Survival of Patients With Small HER2-Positive Breast Tumors Were Improved by Adjuvant Trastuzumab in a Recent Meta-Analysis.
Dr. Ciara C. O'Sullivan and her colleagues from the National Cancer Institute, Bethesda, Maryland concluded from their meta-analysis that survival in women with breast cancer positive for human epidermal growth factor receptor 2 (HER2) with tumor size no larger than 2 cm were further improved with adjuvant trastuzumab. This individual patient data meta-analysis was recently published in the Journal of Clinical Oncology.

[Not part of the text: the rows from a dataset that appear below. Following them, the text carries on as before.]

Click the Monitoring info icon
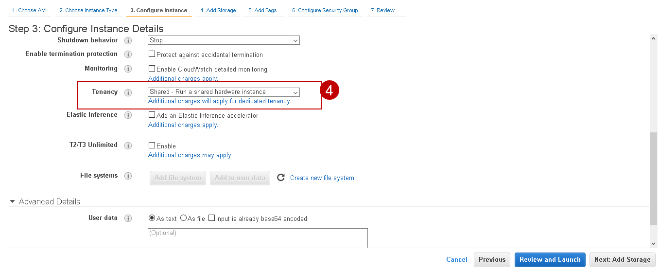Screen dimensions: 659x272 pos(128,69)
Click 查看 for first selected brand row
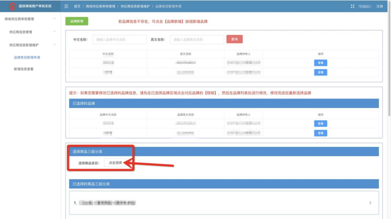 click(x=320, y=123)
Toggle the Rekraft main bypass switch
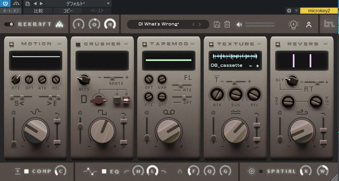 click(9, 24)
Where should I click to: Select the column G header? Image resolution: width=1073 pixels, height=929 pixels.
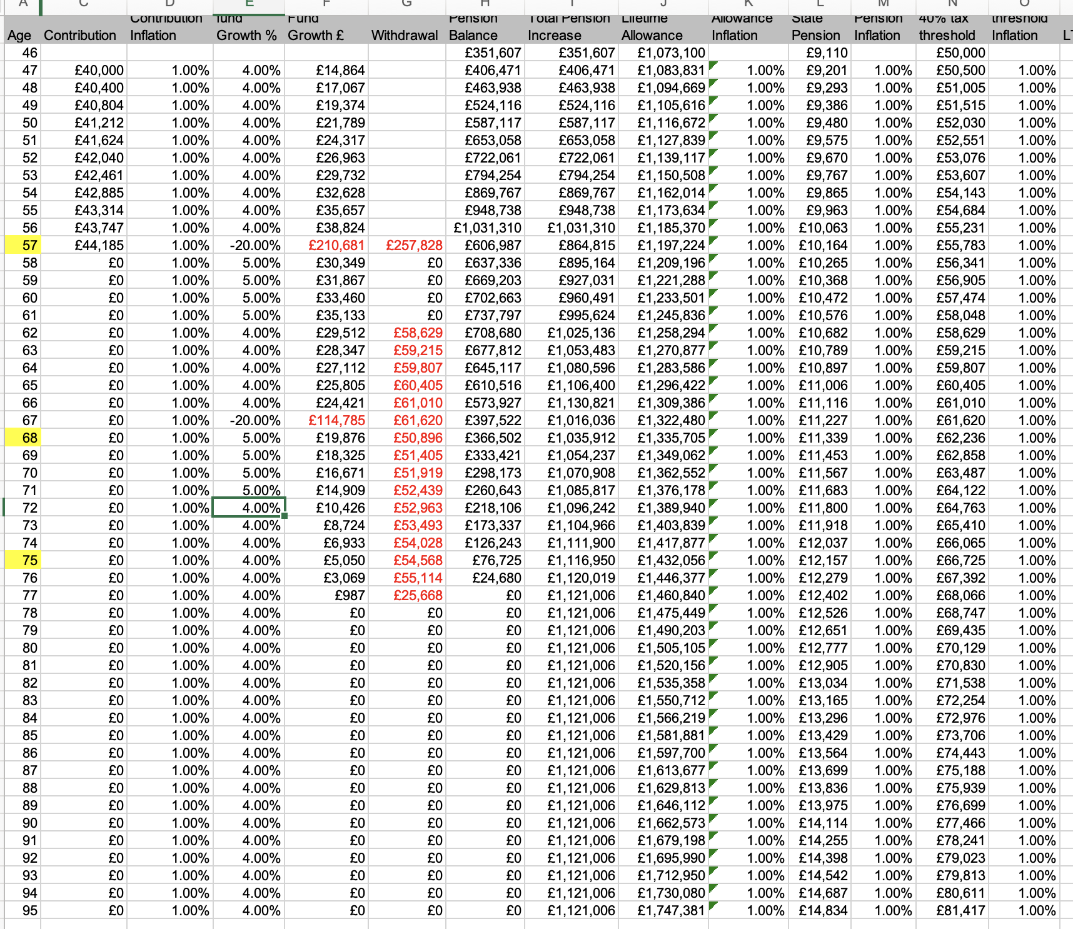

4,220 women from five randomized clinical trials were included in their meta-analysis that compares the efficacy of adjuvant trastuzumab against no trastuzumab for women with HER2-positive breast cancer with tumors 2 cm or smaller. Most of the patients included in their meta-analysis had T1c disease rendering it a highly selected subgroup. 2588 patients received adjuvant trastuzumab while the remaining patients did not receive adjuvant trastuzumab. The cumulative incidence of a Disease Free Survival (DFS) event at eight years was lower for women that received trastuzumab than for women who did not receive trastuzumab. Also, the group that received trastuzumab has higher Overall Survival (OS) than the group that did not receive trastuzumab.

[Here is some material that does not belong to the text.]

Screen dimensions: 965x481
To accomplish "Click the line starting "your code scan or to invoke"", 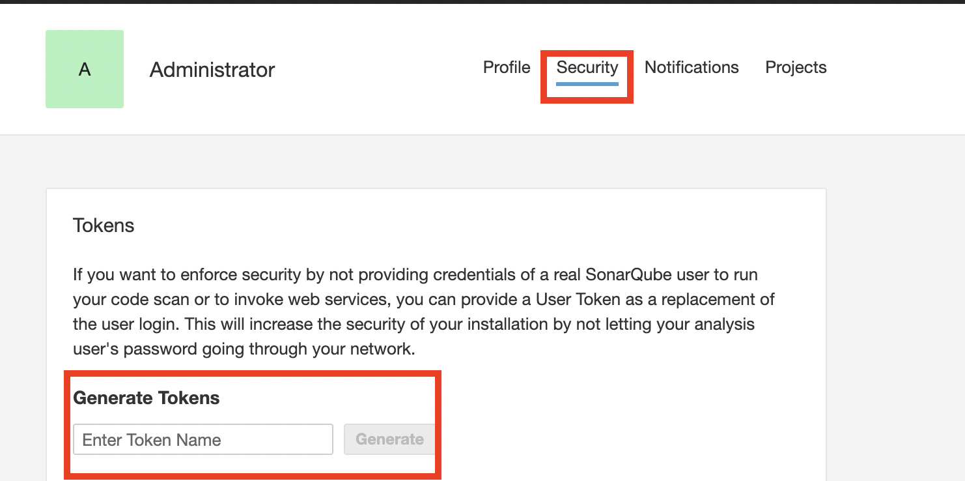I will [x=424, y=299].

In a subgroup analysis for patients with hormone receptor (HR)-positive, and HR-negative disease, the proportional benefit was similar despite differences in an absolute magnitude of benefit and timing of relapses over time. Dr. O’Sullivan believes that these two subgroups of patients with HR-positive and HR-negative disease should be studied differently in future clinical trials because this study has shown that HR-positive/HER2-positive disease is biologically different from HR-negative/HER2-positive disease. Dr. O’Sullivan further added that the efficacy of adjuvant trastuzumab used in T1a or T1b node-negative tumors in patients were still controversial. Since prospective randomized trials to answer the efficacy of adjuvant trastuzumab used in T1a or T1b node-negative tumors in patients would not ever be conducted due to a number of reasons, Dr. O’Sullivan believes that an individualized approach to the management of patients with T1a or T1b node-negative tumors should be adopted by physicians.